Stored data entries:
########
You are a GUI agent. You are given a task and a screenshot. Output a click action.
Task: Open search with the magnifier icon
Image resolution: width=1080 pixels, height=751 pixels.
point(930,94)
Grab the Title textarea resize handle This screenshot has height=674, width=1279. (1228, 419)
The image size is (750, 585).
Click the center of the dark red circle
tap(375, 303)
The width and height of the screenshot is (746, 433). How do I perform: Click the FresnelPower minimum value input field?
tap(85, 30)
########
Every entry must be set down exactly, with nothing left out.

You are a GUI agent. You are given a task and a screenshot. Output a click action.
Task: Open search with the magnifier icon
Image resolution: width=1080 pixels, height=751 pixels.
point(930,94)
Grab the Title textarea resize handle This screenshot has height=674, width=1279. (1228, 419)
The image size is (750, 585).
Click the center of the dark red circle
tap(375, 303)
The width and height of the screenshot is (746, 433). How do I perform: Click the FresnelPower minimum value input field?
tap(85, 30)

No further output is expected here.